Another one from EdTechTeam, is about designing a Google MyMaps lesson.  I'm sure this would be really great for social studies teachers.  I could see possibly using it myself with students for historical backgrounds on novels and stories, or to map out the journey of the characters in a novel or in a story the students create themselves.

Over at te@chthought, they made a top 10 post about knowing you are doing it right.  I found it interesting, particularly numbers 5 and 9.  My mother can attest that I have a penchant for not doing what I am told, and I think I have brought that into my adulthood.  I also have issues with some of the higher higher ups not thinking about the individual student and only looking at them as data points.

I came across this post from Connected Principals about why educators should blog.  I think the first point stood out to me more than any of the others.  Blogging requires reflection.  It's so true.  I often find that I have something in my head that I could blog about, but then I never seem to find the time, or I have to make time and something else (grading, planning) suffers.

Thursday, October 15, 2015

Passion Project Blog Example

My students are currently struggling with the concept of blogging about their Passion Project and how to create one.  So, I thought I would post and use this as a way to exemplify what it is I want from them and how to do it.

Over the past 6 weeks, since school started, I have introduced the idea of the Passion Project and what Genius Hour/20% Time is.  I had them watch videos and answer some reflective questions.  We tried out the Bad Idea Factory, which didn't go as well as I had hoped.  Last week, I introduced them to the blog portion of the project, and that has created a lot of confusion.  I think it's because they are outside of their comfort zones academically.

I'm currently working to help the students move past their confusion about the blogs, and the project itself, by creating a screencast video of how to do a blog post for the project.

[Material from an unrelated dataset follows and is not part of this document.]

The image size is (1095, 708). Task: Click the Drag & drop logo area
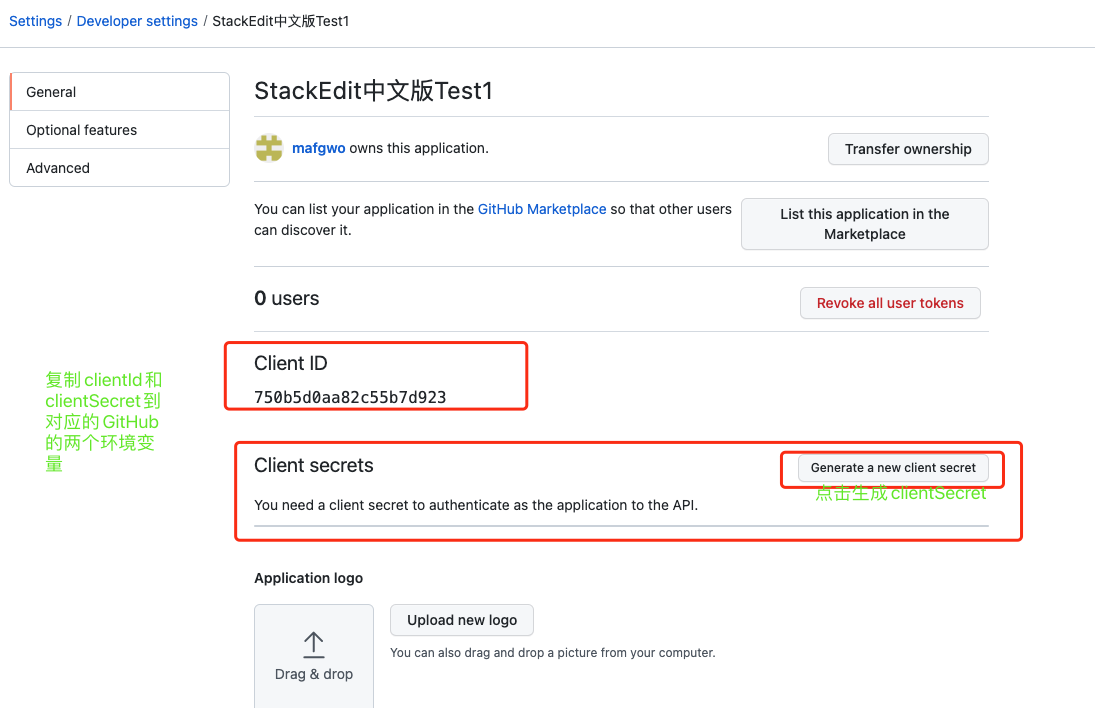[314, 656]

For the next week, I'm going to focus on helping students constructively leave comments on their classmates blogs.  I'm hoping that will be a little less confusing than the blogs themselves, which I've told the students to think of like a journal for the project.  I may create another how to video for commenting as well.

Wednesday, October 14, 2015

Read Report for September 2015 Part 1

I've been so busy, sometimes doing my headless chicken impression, that I haven't found the time to do a Read Report since August.  I don't really have the time now, but I'm doing it anyways.

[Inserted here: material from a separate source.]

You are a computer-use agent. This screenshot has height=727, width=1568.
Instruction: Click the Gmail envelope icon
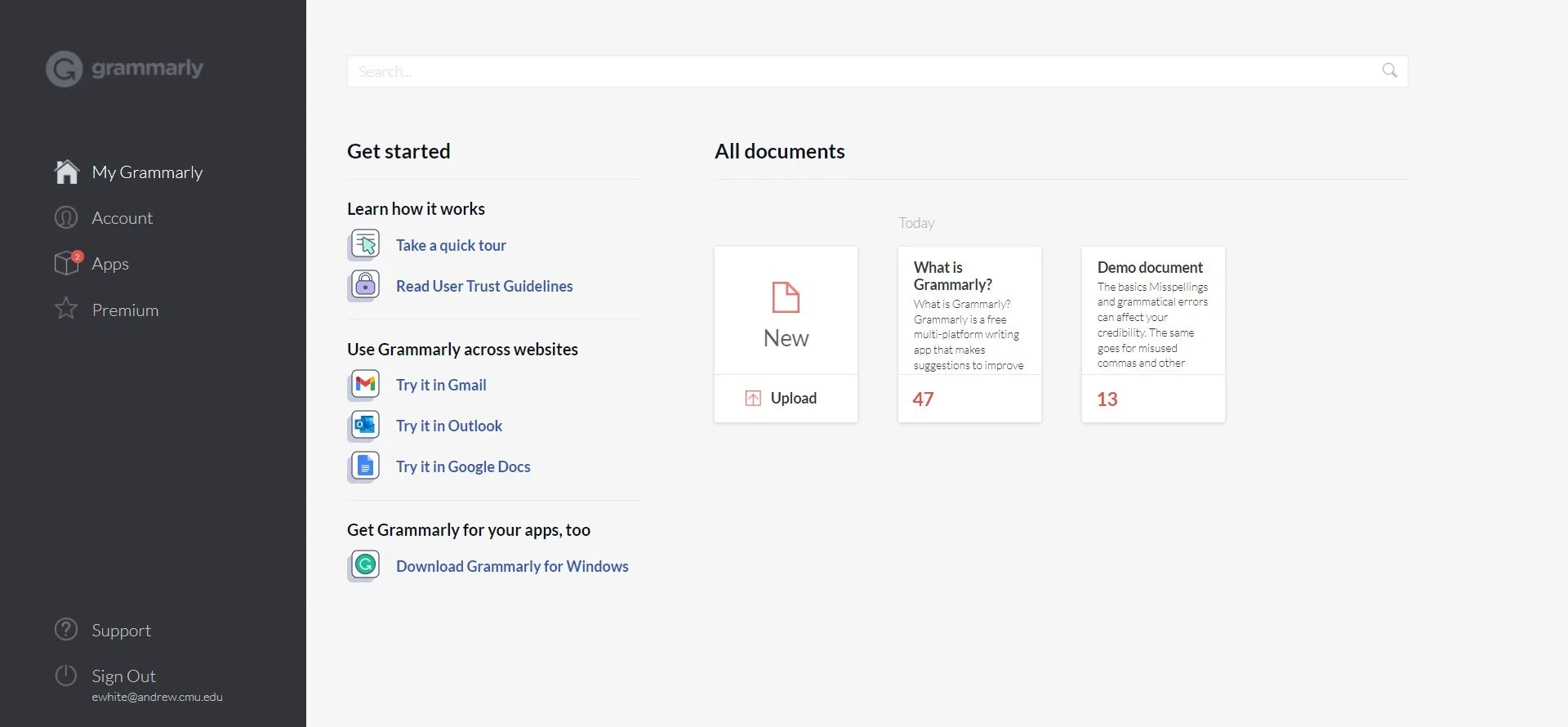(365, 384)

First up is a post by Catlin Tucker about a redesign of her gradebook.  Instead of the traditional grading categories, she moved to a skills-based category system.  I think the idea is interesting, and if I didn't have a department policy about grade categories, I might give something similar a try.

So, I discovered the Cult of Pedagogy.  This particular post is about ineffective teaching strategies.  It talks about moving beyond and away from teaching the way were were taught and the rationale behind why you should get ride of each strategy and what you can do instead.  The first strategy mentioned is popcorn reading, which I sometimes am still guilty of using.

Andi McNair talked about failure.  This one caught my eye because so many students seem to be terrified of failure.  Trying to get them to take risks is often very difficult to do.  There is a really great "poster" in this post that I don't want to infringe on its copyright, so I didn't post it here.

Jacqui, over at Ask a Tech Teacher, did a post about writing a novel on Twitter.  Using a 140 character limit is a good way of helping the students become more concise writers.

That's it for what I read in September.  I still have to go back and read some stuff from the beginning of September.  I'll try and do that quickly and get some interesting posts from my feedly to you.